This striking knitted rug is attributed to Elvira Curtis Hulett, a Hancock Shaker, on the basis of a note on the backing of an example almost identical in design and technique. The note identifies the rug as the work of "Sister Elvira in 1892 in her eighty-eighth year."2 Hulett entered the Hancock community as a child in 1812. She apparently was engaged in textile production during the course of her long life as a Believer; her name appears on an early-nineteenth-century pattern draft for huckaback, a type of weave.3
The rug is a technical tour de force. It is distinguished by a brilliant use of contrasting colors and the varied patterns—crosses, diamonds, checkerboards, and chevrons—that decorate each of its concentric rings.4 These patterns are suggestive of Hulett's early experience as a weaver. She knitted the rug in strips of two or more colors worked together. The strips were sewn together, and then the rug was edged with a braid of woven fabric. The center clockwise spiral tapers to a point, forming a circle, which is surrounded by five knitted rings, each with a different pattern.5
It is not certain whether this rug was intended for sale or for use within the community. The late nineteenth century was a time of new directions within the United Society-in part an effort to resist the tides of communal disintegration. At Hancock, for example, the trustees' office, the building in which business with the non-Shaker world was transacted, was remodeled in 1895 "to conform to the prevailing Victorian architectural fashion."6 Interior decoration-colorful wallpapers, ornamental moldings, and linoleum floor coverings-were now countenanced, and Sister Elvira's exuberant rug would not have been out of place in this new Shaker environment. -G.C.W.

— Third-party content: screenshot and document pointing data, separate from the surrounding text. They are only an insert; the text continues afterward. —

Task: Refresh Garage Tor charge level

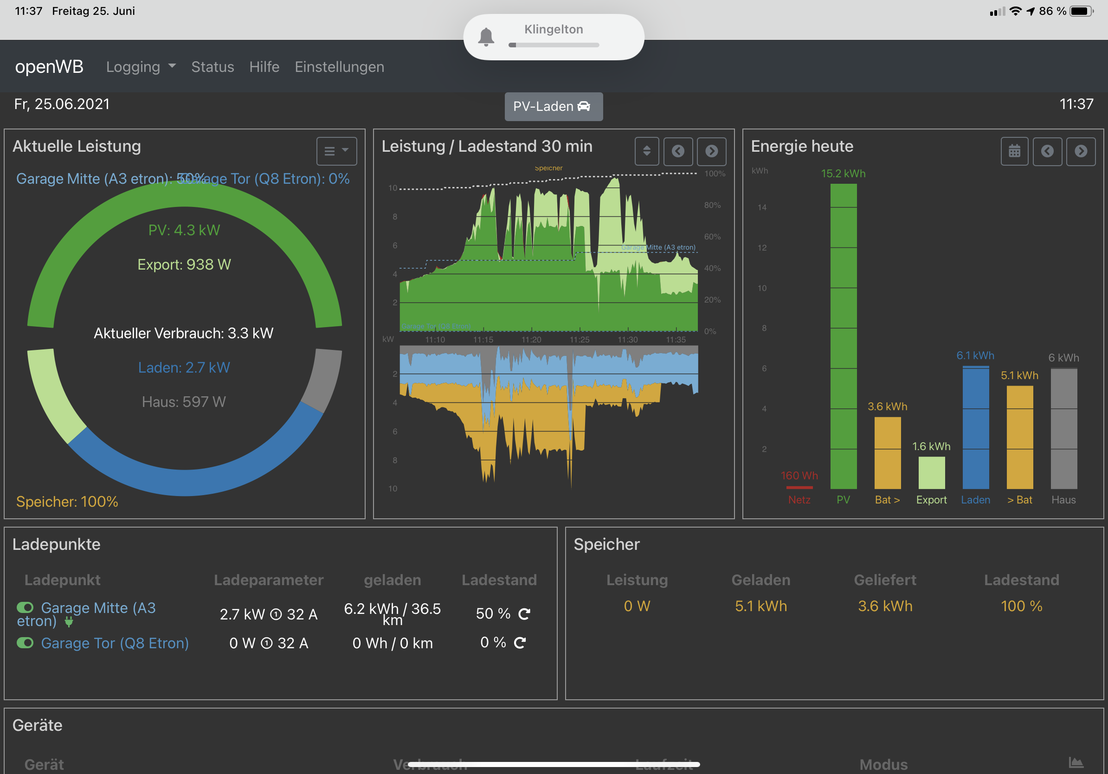Action: tap(520, 643)
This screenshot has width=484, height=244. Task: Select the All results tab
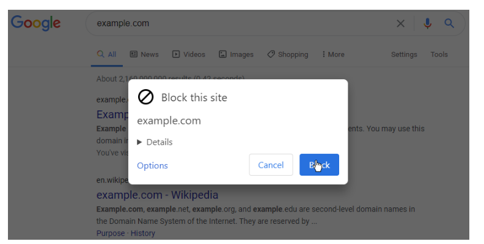(107, 54)
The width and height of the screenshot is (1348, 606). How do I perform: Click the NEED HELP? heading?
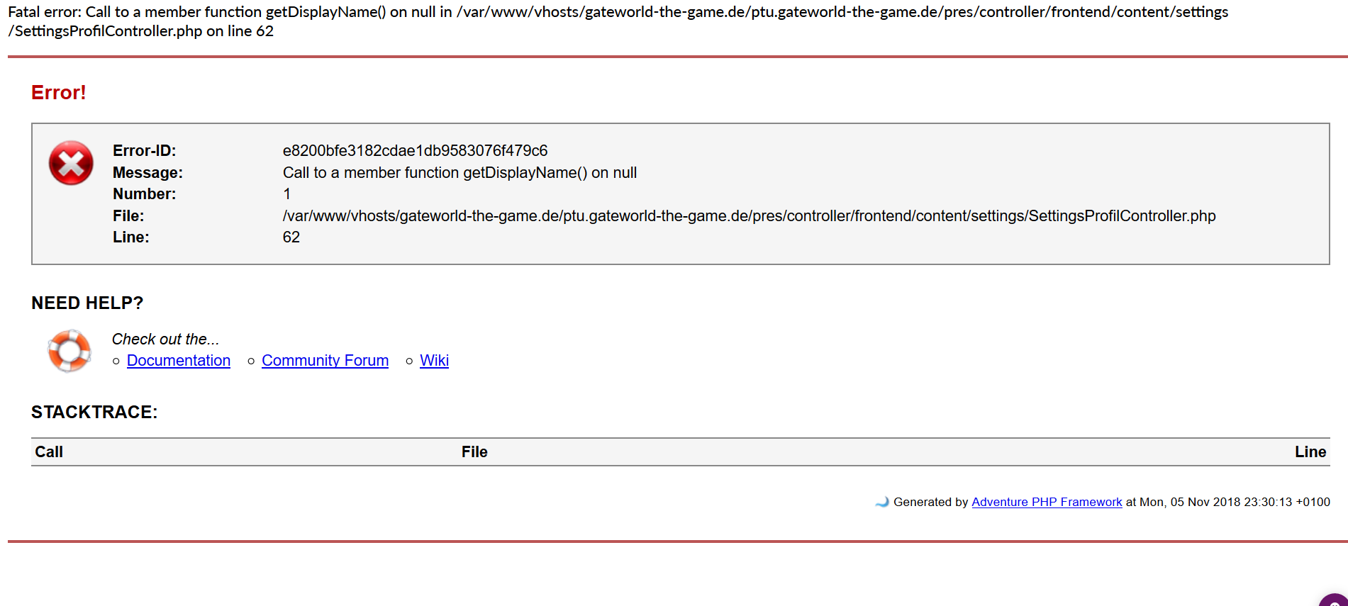click(87, 303)
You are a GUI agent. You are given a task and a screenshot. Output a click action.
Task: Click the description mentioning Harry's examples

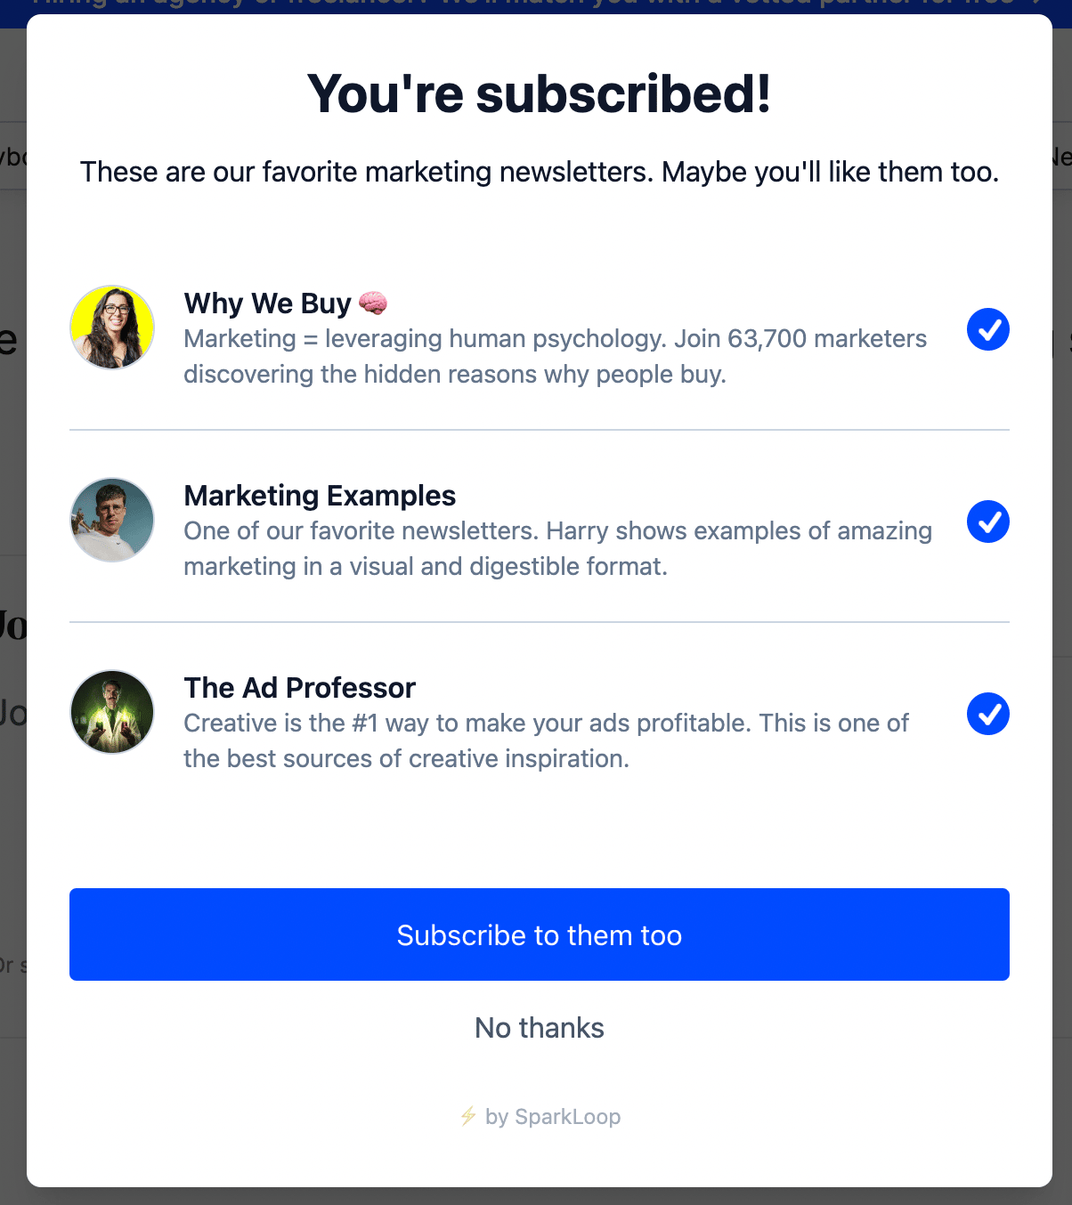[x=558, y=548]
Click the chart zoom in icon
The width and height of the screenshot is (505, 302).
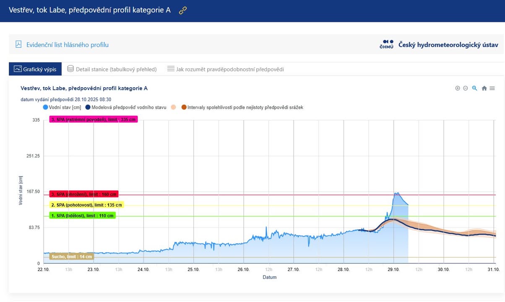458,88
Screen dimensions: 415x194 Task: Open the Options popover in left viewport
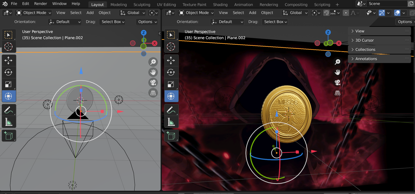(147, 22)
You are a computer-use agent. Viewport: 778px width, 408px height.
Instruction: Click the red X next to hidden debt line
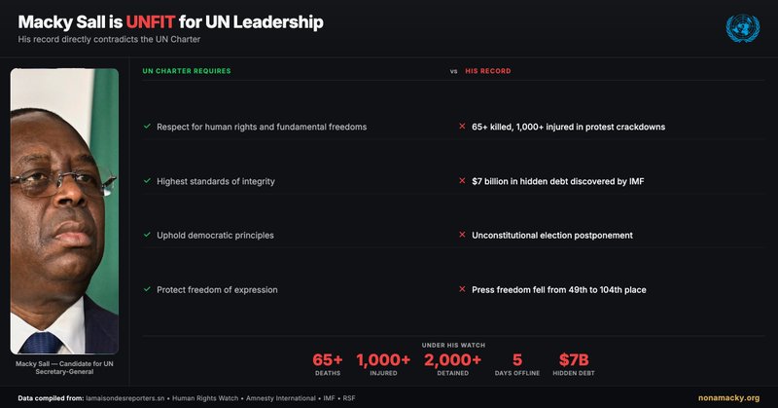[x=462, y=181]

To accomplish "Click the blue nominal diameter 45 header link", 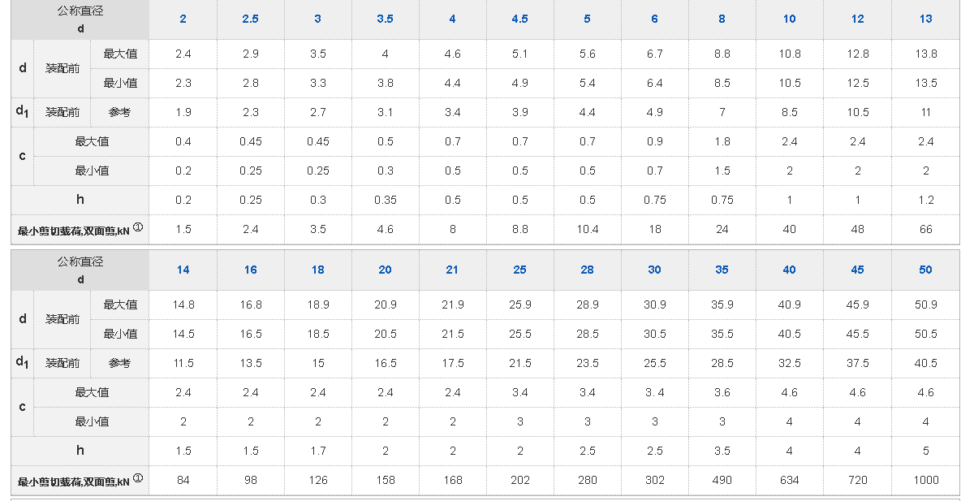I will 857,270.
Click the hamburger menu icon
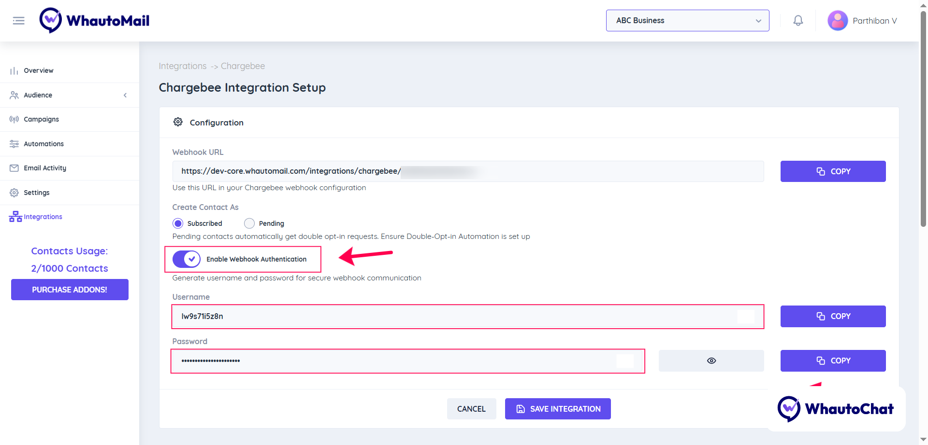The image size is (928, 445). tap(18, 21)
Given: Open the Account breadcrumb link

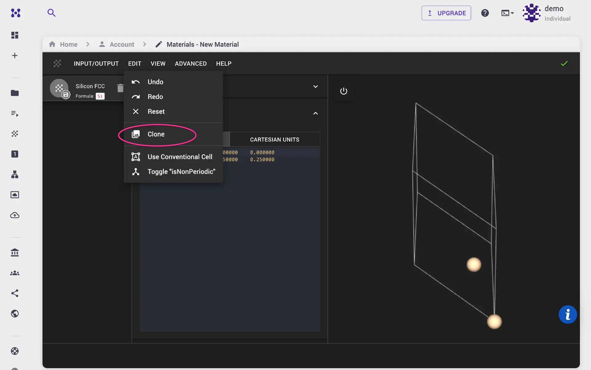Looking at the screenshot, I should point(122,44).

1 Beverly Gordon, Shaker Textile Arts (Hanover, N.H. Univ. Press of New England, 1980), pp. 95-9 6.
2 June Sprigg, Shaker Design (New York: WMAA in association with W.W. Norton, 1986), p.188.
3 Gordon, Shaker Textile Arts, P.56.
4 Sprigg, Shaker Design, p.188.
5 For her technical analysis of Hulett's rug, I am indebted to my colleague Joan Walsh.
6 Deborah E. Burns, Shaker Cities of Peace, Love, and Union (Hanover, N.H.: Univ. Press of New England, 1993), p. 170.